In contrast, developing countries report far higher mortality rates [3]. Paucity of health care facilities and financial constraints often lead to delay in seeking health care and/or getting appropriate and timely interventions [3]. This results in a large cohort of children with undiagnosed/untreated CHD. Since these children are prone to develop respiratory tract infections, congestive heart failure, and cyanotic spells, they need frequent hospital admissions.
In this issue, Banothu et al. have described their experience of managing 58 children with unoperated CHD in pediatric intensive care unit (PICU) [4]. Acyanotic heart disease was seen in 62% patients; ventricular septal defect being responsible for 25% of the cohort. Most admissions were for pneumonia and congestive heart failure. Wasting and stunting was seen in 84% and 48% patients, respectively. Nearly half of the children were in shock at admission. Mechanical ventilation and vasoactive support were required in 95% and 90% children, respectively. Overall, a mortality rate of 50% was seen in the cohort. Out of 24 children, who underwent surgery, 9 died. Twenty children died in the subgroup where no surgery could be performed. Type of CHD, nutritional status, and surgical intervention were not associated with difference in mortality.

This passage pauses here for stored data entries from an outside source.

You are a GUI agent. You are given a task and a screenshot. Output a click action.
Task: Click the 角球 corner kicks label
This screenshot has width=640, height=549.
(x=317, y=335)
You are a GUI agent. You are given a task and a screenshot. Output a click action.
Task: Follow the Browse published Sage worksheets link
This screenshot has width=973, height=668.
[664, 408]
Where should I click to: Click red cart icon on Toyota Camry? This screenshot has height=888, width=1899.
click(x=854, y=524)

A large proportion of children in the cohort were malnourished, even though the authors did not document any difference in mortality in these children. Malnutrition has been found to be associated with higher mortality after surgery in CHD even in developed nations [5]. It has been seen that most children with CHD have normal weight at birth in developed countries but start falling off their trajectory in initial few months due to disproportionate needs. Marino et al. have shown that an appropriate nutrition plan helps to reduce the prevalence of malnutrition in children waiting for surgery [6].

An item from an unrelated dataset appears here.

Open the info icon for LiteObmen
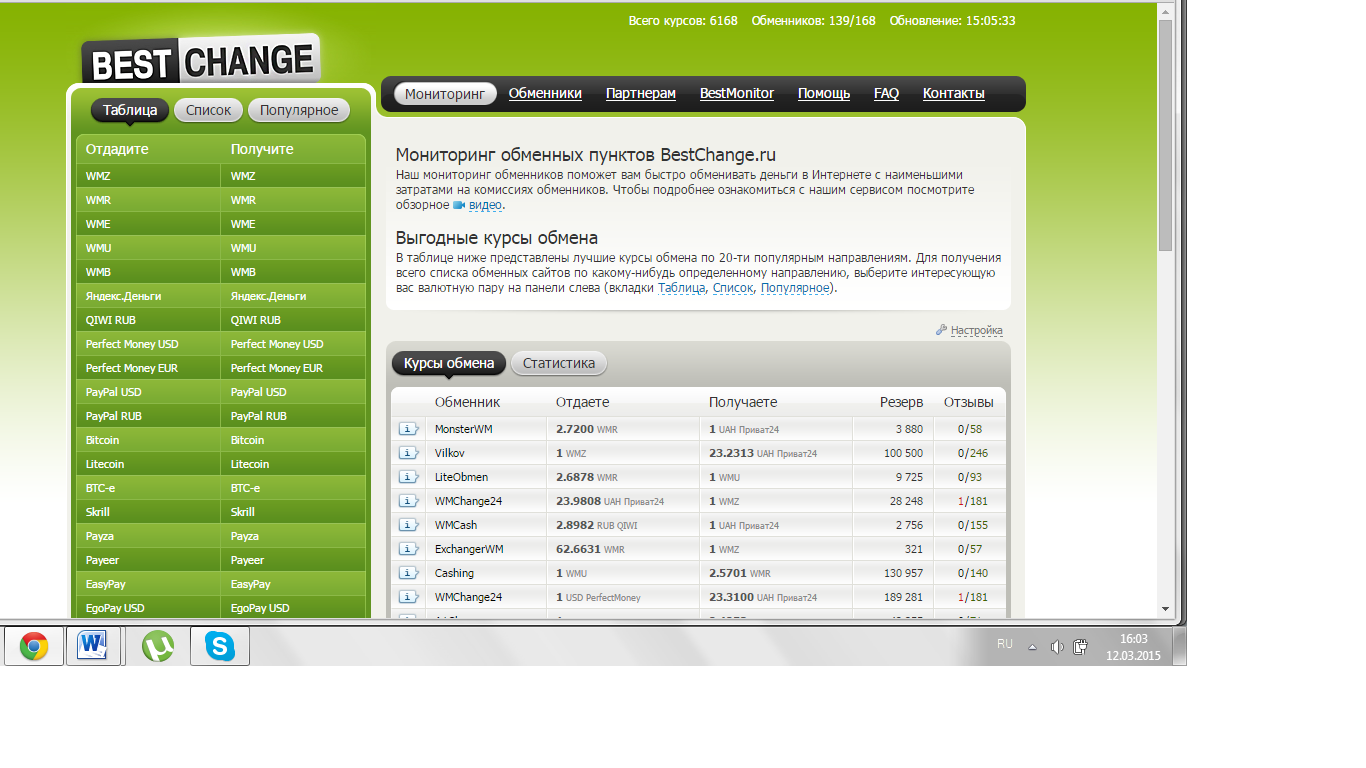This screenshot has height=768, width=1366. tap(409, 477)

Early diagnosis and treatment are necessary for a good outcome. A strong programme for early detection of CHD and appropriate referral is required at the community level. Further, pediatric cardiology and cardiac surgery centers should be established and strengthened at state level. Focus on treatable CHD and financial support would help in improving outcomes in CHD.
References
Saxena A, Mehta A, Sharma M, et al. Birth prevalence of congenital heart disease: a cross-sectional observational study from North India. Ann Pediatr Cardiol. 2016;9:205–9.

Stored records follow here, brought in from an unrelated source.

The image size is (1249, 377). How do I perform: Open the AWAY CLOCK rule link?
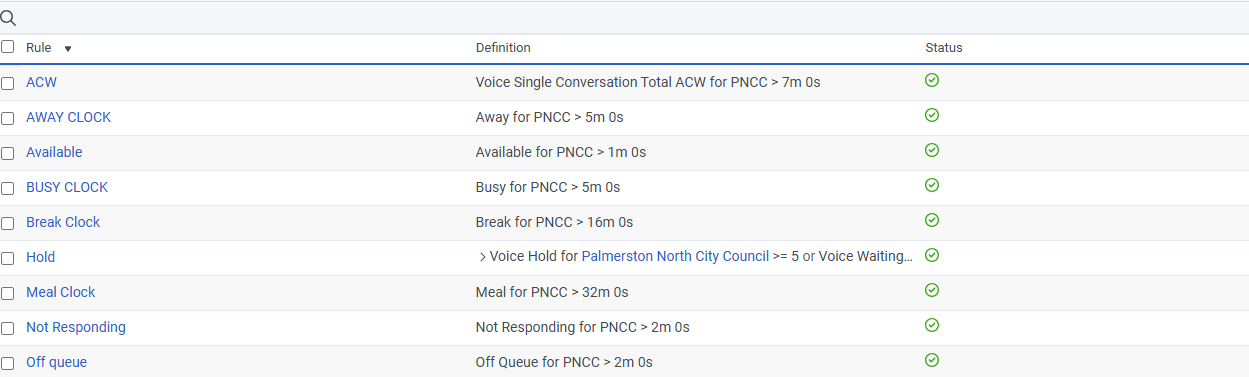coord(68,117)
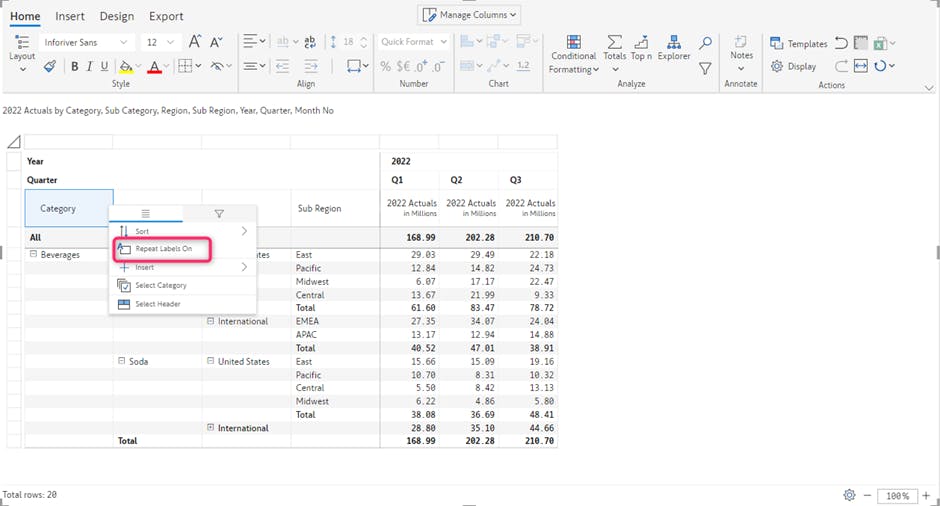Click the funnel filter icon in ribbon
This screenshot has width=940, height=506.
(705, 68)
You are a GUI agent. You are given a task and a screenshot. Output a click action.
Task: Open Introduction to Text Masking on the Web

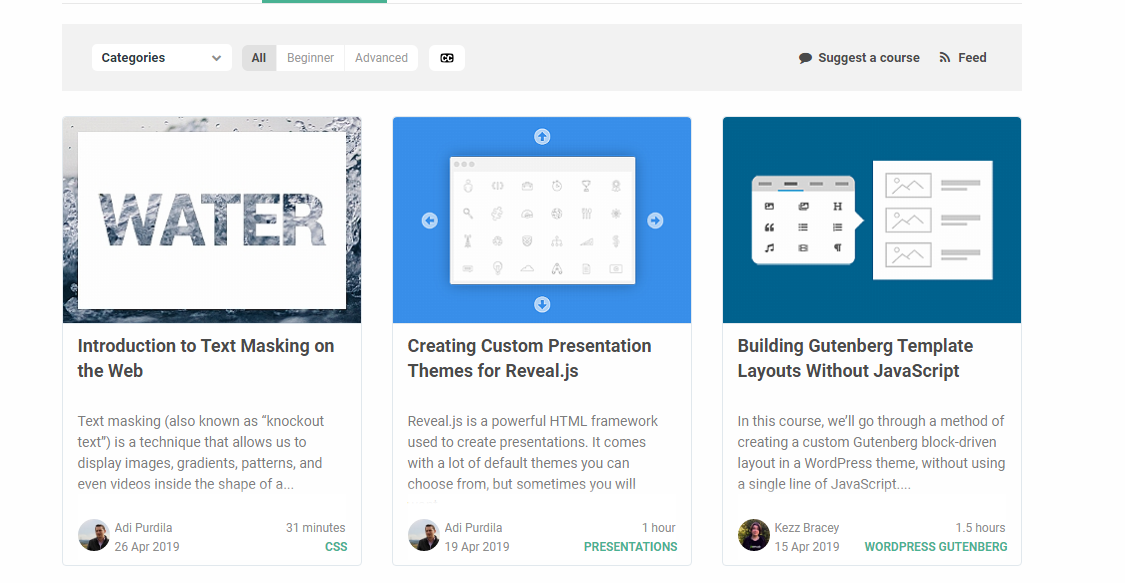coord(206,358)
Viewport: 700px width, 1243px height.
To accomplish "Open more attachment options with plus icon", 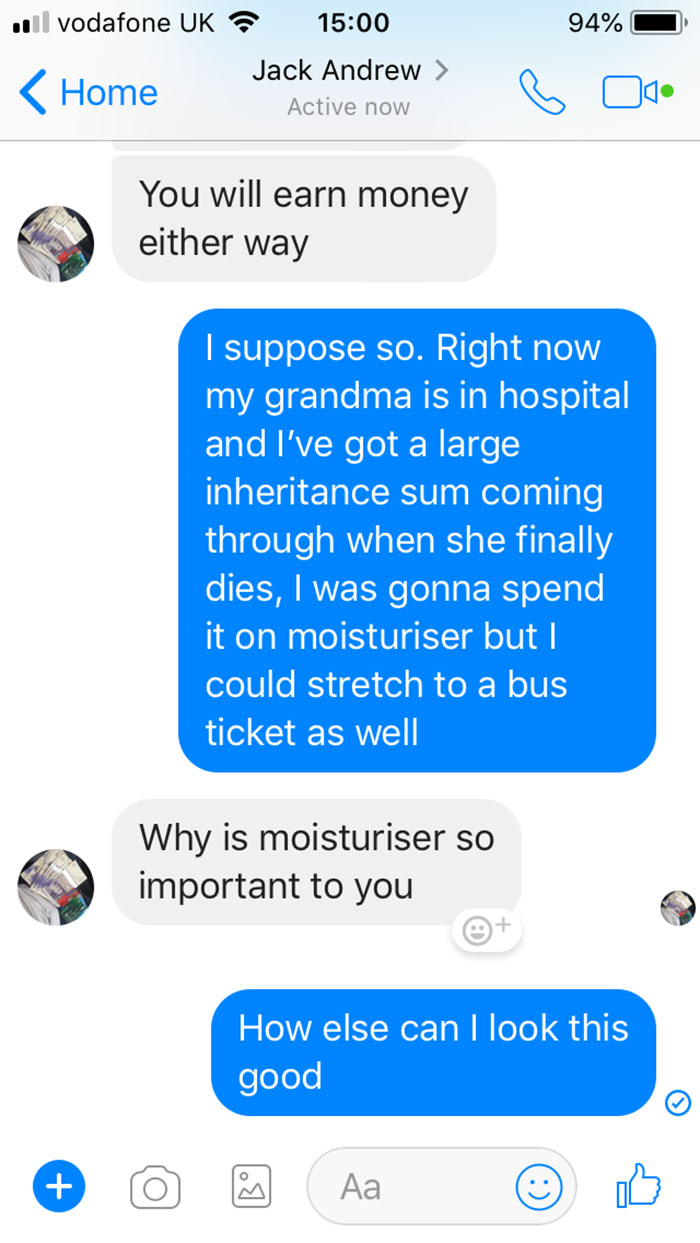I will (59, 1187).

Centre for Disease Control and Prevention. 2022. Data and Statistics on Congenital Heart Defects. Available at: https://www.cdc.gov/ncbddd/heartdefects/data.html. Accessed on 24 Jan 2022.
Saxena A. Congenital heart disease in India: a status report. Indian Pediatr. 2018;55:1075–82.
Banothu KK, Kumar A, Agarwal S, Sankar J, Kabra SK, Lodha R. Outcomes of children with unoperated congenital heart disease admitted to PICU-A single-center experience. Indian J Pediatr. 2022. https://doi.org/10.1007/s12098-022-04083-6.
Ross F, Latham G, Joffe D, et al. Preoperative malnutrition is associated with increased mortality and adverse outcomes after paediatric cardiac surgery. Cardiol Young. 2017;27:1716–25.
Marino LV, Johnson MJ, Davies NJ, et al. Improving growth of infants with congenital heart disease using a consensus-based nutritional pathway. Clin Nutr. 2020;39:2455–62.